Tripropylamine

Administrative data

Endpoint:

acute toxicity: dermal

Type of information:

experimental study

Adequacy of study:

key study

Reliability:

2 (reliable with restrictions)

Rationale for reliability incl. deficiencies:

other: Acceptable well documented publication which meets basic scientific principles

Data source

Materials and methods

Principles of method if other than guideline:

Penetration of rabbit skin is estimated by a technique closely akin to the one-day cuff method of Draize and associate. No information is on test animals and their environmental conditions as well as health state after the treatment.

GLP compliance:

no

Remarks:

the study was conducted prior adoption of GLP

Test type:

other: penetration on rabbit skin

Limit test:

no

Test material

Test animals

Species:

rabbit

Strain:

New Zealand White

Sex:

male

Details on test animals or test system and environmental conditions:

TEST ANIMALS
- Weight at study initiation: 2.0-3.5 kg

Administration / exposure

Type of coverage:

occlusive

Vehicle:

not specified

Details on dermal exposure:

TEST SITE
- Area of exposure: back
- % coverage: entire trunk
- Type of wrap if used: imperious plastic film
The animals were immobilized during the exposure.

TEST MATERIAL
- Amount(s) applied (volume or weight with unit): no data; Dosages greater than 20 mL/kg could not be retained in contact with the skin.

Duration of exposure:

24 hours

Doses:

No data

No. of animals per sex per dose:

4

Control animals:

not specified

Details on study design:

- Duration of observation period following administration: 14 days
- Frequency of observations and weighing: no data
- Necropsy of survivors performed: no data
- Other examinations performed: clinical signs, body weight,organ weights, histopathology, other: no data

Statistics:

Based upon mortalities during a 14-day observation period, the most probable LD50 value and its fiducial range are estimated by the method of Thompson using the Tables of Weil. The figures' in parentheses show limits of ± 1.96 standard deviations while the absence of parentheses indicates that no range is calculable because no dosage resulted in fractional mortality.

Results and discussion

Mortality:

No data

Clinical signs:

other: other: No data

Gross pathology:

No data

Applicant's summary and conclusion

Interpretation of results:

Toxicity Category III

Remarks:

Migrated information GHS Criteria used for interpretation of results: EU

Conclusions:

LD50 of 0.57 mL/kg bw (corresponding to 430 mg/kg bw) was reported for tripropylamine. According to Regulation (EC) No 1272/2008, tripropylamine should be classified in Cat 3 as acute toxic substance by dermal route (H301 Toxic in contact with skin).

Executive summary:

Tripropylamine was tested in a range-finding toxicity study in New Zealand rabbits (Smyth et al., 1969).
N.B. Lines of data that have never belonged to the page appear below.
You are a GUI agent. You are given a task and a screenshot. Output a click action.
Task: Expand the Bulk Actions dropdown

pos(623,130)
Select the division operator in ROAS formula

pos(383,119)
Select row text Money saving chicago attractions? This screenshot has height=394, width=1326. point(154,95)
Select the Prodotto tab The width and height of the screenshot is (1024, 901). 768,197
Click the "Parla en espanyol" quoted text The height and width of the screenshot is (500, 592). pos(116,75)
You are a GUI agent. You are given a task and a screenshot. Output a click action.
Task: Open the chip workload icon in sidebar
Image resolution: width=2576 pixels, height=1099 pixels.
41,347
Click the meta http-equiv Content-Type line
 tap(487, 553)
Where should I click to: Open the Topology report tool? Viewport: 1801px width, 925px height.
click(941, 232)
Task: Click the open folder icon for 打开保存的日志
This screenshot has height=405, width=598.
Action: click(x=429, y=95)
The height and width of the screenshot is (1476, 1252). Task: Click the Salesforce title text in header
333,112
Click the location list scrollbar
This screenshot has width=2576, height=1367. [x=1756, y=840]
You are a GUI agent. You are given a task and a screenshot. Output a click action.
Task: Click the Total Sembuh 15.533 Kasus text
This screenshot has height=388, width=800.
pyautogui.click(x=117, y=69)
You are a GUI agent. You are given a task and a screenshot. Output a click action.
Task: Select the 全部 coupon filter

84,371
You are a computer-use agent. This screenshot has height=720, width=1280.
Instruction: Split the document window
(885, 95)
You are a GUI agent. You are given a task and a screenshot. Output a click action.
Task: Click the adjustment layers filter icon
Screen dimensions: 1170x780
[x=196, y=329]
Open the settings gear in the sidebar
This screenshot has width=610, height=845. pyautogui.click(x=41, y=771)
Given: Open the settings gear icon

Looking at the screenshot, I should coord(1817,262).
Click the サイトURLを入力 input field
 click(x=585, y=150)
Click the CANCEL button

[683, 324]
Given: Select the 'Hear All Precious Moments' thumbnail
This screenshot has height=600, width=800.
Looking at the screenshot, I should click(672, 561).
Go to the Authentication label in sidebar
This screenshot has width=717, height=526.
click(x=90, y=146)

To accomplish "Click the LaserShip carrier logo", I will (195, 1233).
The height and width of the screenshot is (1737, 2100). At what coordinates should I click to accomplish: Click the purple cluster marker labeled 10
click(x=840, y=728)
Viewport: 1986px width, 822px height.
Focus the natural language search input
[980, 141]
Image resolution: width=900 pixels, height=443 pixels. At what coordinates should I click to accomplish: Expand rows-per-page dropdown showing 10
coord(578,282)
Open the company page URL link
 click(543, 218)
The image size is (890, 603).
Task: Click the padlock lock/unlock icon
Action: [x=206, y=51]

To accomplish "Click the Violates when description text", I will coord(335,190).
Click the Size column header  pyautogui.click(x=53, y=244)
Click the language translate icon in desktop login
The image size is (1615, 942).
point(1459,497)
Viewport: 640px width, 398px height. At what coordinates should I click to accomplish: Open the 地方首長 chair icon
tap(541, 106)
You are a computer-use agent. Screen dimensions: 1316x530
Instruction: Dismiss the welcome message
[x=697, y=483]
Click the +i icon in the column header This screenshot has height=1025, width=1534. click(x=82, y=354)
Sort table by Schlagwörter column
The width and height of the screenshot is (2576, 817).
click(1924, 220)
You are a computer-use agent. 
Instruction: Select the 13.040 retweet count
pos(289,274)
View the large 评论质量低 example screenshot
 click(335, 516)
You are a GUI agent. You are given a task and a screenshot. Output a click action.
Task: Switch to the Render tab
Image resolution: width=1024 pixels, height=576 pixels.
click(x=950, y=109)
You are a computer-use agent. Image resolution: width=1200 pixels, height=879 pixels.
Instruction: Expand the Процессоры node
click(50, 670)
Penetration of rabbit skin is estimated by a technique closely akin to the one-day cuff method of Draize and associates using groups of four male albino New Zealand rabbits weighing 2.5 to 3.5 kg. The fur is removed from the entire trunk by clipping, and the dose is retained beneath an impervious plastic film. Dosages greater than 20 ml/kg cannot be retained in contact with the skin. The animals are immobilized during the 24-hour contact period, after which the film is removed and the rabbits are caged for the subsequent 14-day observation period. Based upon mortalities during 14 -day observation period, the most probable LD50 value and its fiducial range are estimated by the method of Thompson using the Tables of Weil (references are cited in the publication). LD50 of 0.57 mL/kg bw (range 0.26 - 1.23) was reported for tripropylamine. The range shows limit of± 1.96 standard deviation. Based on the density of 0.7557 g/cm³ (Lechte, 2010), 0.57 mL/kg bw corresponds to 430 mg/kg bw.